Broker tips: Tate&Lyle, Asos, Premier Farnell

Tate & Lyle was the standout gainer on the FTSE 250 after Liberum upgraded the stock to 'buy' from 'sell' and lifted its price target to 670p from 505p. "While history is disappointing - four profit warnings and a collapse of around 40% in pre-tax profits since full-year 2014 - we see early signs of change and scope for significant upside," it said.

Liberum said the key question is whether management's strategy can deliver visible, sustainable earnings growth beyond FY17.

In order to determine the potential, it benchmarked Tate's operations with US-based Ingredion, which is the group's closest peer. It said the results are reassuring.

"As we suspected, many facets of Tate's operations compare favourably to Ingredion. In our view, Tate's historical difficulties are grounded in execution and strategic ambition, areas that management is working to address."

Liberum upgraded ASOS to 'buy' from 'hold', saying three things have changed its view of the stock.

Firstly, it believes that the investment in infrastructure coming on stream should drive operating leverage over the next few years.

Secondly, it pointed to the recent sharp fall in the shares and said this tilts the risk/reward balance back towards reward.
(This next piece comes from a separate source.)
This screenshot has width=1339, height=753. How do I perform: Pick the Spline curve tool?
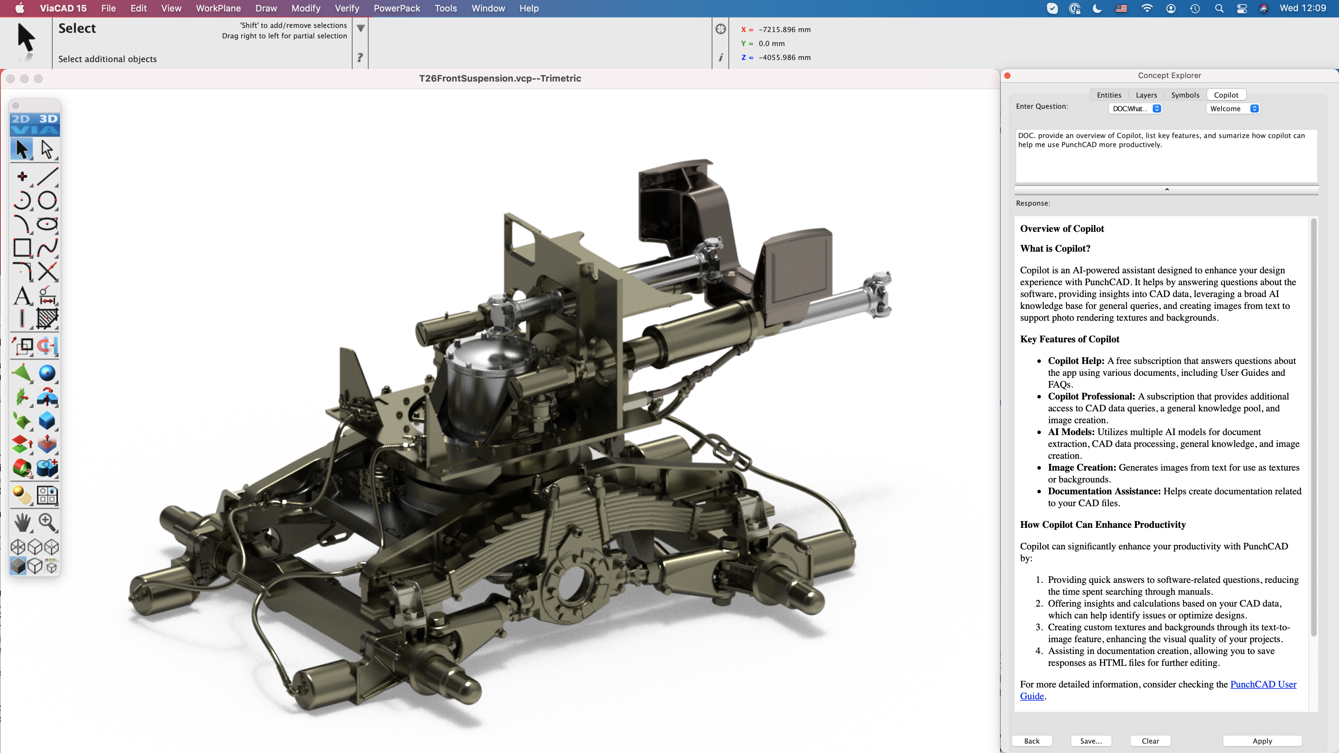[x=47, y=247]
It noted the shares have dropped 39% since their April 2015 highs, meaning they now trade at a 16% discount to the long-term price-to-earnings average.

Finally, Liberum said that with easing comps over the next few reporting periods, it expects the company to report strong sales growth, which has historically been the main driver of the share price.

Premier Farnell was under pressure after Citigroup downgraded the stock to 'sell' from 'neutral' and cut its price target to 90p from 140p following the company's profit warning last week.

The bank said it was downgrading its full-year 2016 earnings before interest and amortisation estimate to £74m, in line with management guidance, which implies a 20% contraction in second-half EBITA year-on-year.